Dans quelques semaines seulement, James Cameron nous fera une fois de plus nous soucier des personnes bleues à l’apparence étrange. Avatar : Feu et Cendre sort en salles. Même selon les standards de Cameron, un gars qui semble souvent se lancer dans des projets fous et coûteux uniquement pour produire des succès à succès, les films Avatar semblaient être un risque, grâce à leurs thèmes évidents et à leur dépendance aux acteurs numériques. Et pourtant, les deux Avatar et la suite 2022 La voie de l’eau ont été des succès retentissants aux États-Unis et dans le monde entier.
Évidemment, ce type de succès attire des imitateurs. Et avec AvatarAvec l’utilisation d’artistes numériques, on pourrait imaginer que ces imitateurs incluraient des entrepreneurs cherchant à vendre des programmes d’acteurs d’IA. Mais cela passe à côté de tout l’intérêt du processus de Cameron, comme le cinéaste l’a récemment clairement indiqué. Date limite. «C’est horrifiant pour moi», a déclaré Cameron. « C’est le contraire. C’est exactement ce que nous ne faisons pas. »

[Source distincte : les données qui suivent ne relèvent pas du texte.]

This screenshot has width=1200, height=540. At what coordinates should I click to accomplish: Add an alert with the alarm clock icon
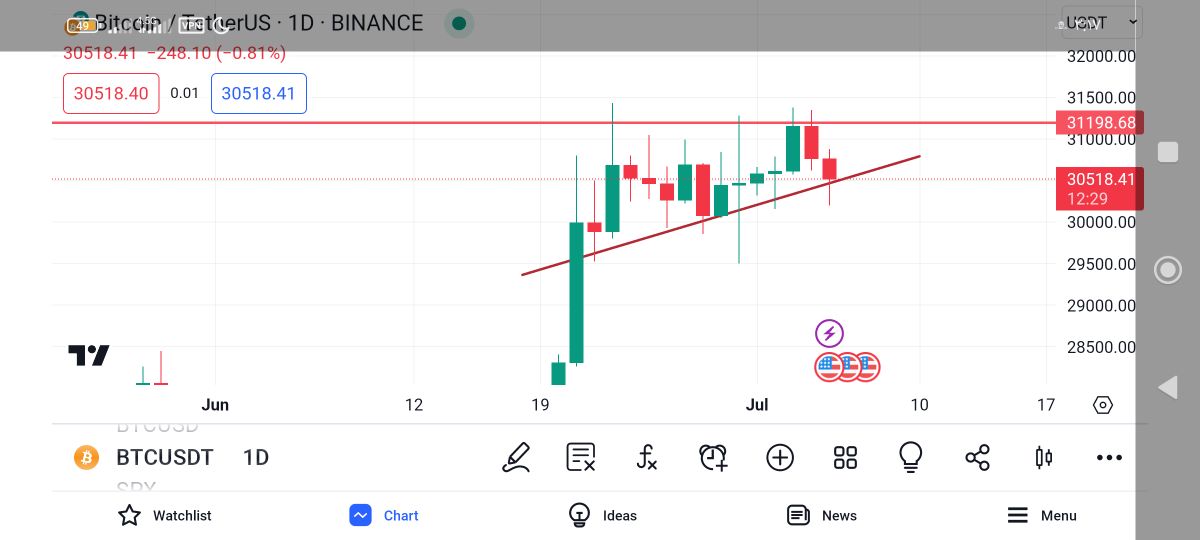pos(713,458)
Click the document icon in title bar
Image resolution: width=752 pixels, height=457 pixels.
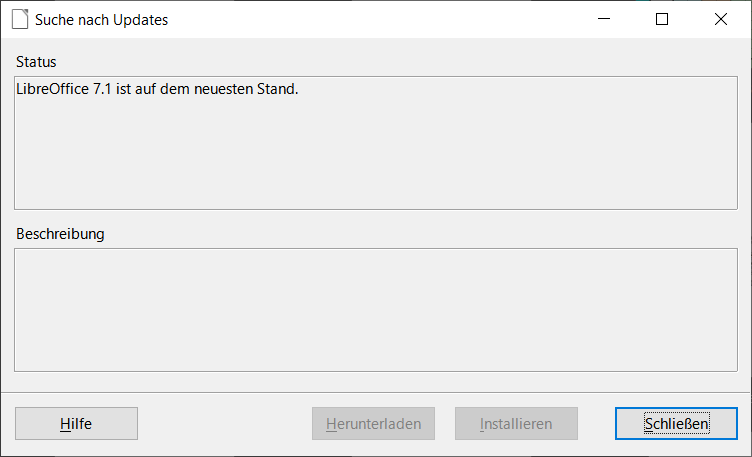coord(19,19)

Pour Cameron, la différence réside dans le traitement du travail de l’acteur original dans ses films. « Pendant des années, on avait l’impression que ‘Oh, ils font quelque chose d’étrange avec les ordinateurs et ils remplacent les acteurs' », a-t-il souligné ; « alors qu’en fait, une fois que vous avez vraiment approfondi et vu ce que nous faisons, c’est une célébration du moment acteur-réalisateur et du moment acteur à acteur. C’est une célébration de, j’appelle cela, le caractère sacré du moment de performance de l’acteur. «
Bien sûr, quelqu’un comme Cameron aurait une vision nuancée des effets spéciaux en ce qui concerne les performances. Il s’est lancé dans l’industrie cinématographique après avoir regardé Guerres des étoiles et a été particulièrement attiré par les avancées technologiques dans le domaine, travaillant comme modéliste pour Roger Corman et passant finalement des effets spéciaux à la réalisation pour Piranha II : le frai (un film qu’il désavoue aujourd’hui).

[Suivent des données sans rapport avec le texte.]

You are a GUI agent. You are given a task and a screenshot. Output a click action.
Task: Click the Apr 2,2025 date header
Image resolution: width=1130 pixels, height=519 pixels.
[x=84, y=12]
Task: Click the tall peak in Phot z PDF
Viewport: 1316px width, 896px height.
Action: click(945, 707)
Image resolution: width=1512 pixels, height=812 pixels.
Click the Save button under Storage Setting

Même s’il s’est tourné vers la réalisation de longs métrages plus importants, Cameron a toujours donné la priorité aux innovations technologiques. Terminator 2 : Jour du Jugement était le film le plus cher jamais réalisé lors de ses débuts en 1991, une grande partie du coût étant consacrée aux décors spectaculaires et au CGI innovant utilisé pour le T-1000. Six ans plus tard, Titanesque est devenu le film le plus cher jamais réalisé, grâce à sa reconstitution fidèle non seulement du bateau titulaire mais aussi de son tristement célèbre naufrage.
Aussi étonnants que soient les films, ils ne concernent pas seulement la technologie. Cameron est un cinéaste émotif, parfois à tort. Ce n’est pas juste Titanesque qui a une romance fulgurante ; un pathos similaire peut être trouvé dans les relations parents/enfants dans Extraterrestres et Avatar : La Voie de l’Eauou le lien entre John Connor et le T-800 dans Terminateur 2.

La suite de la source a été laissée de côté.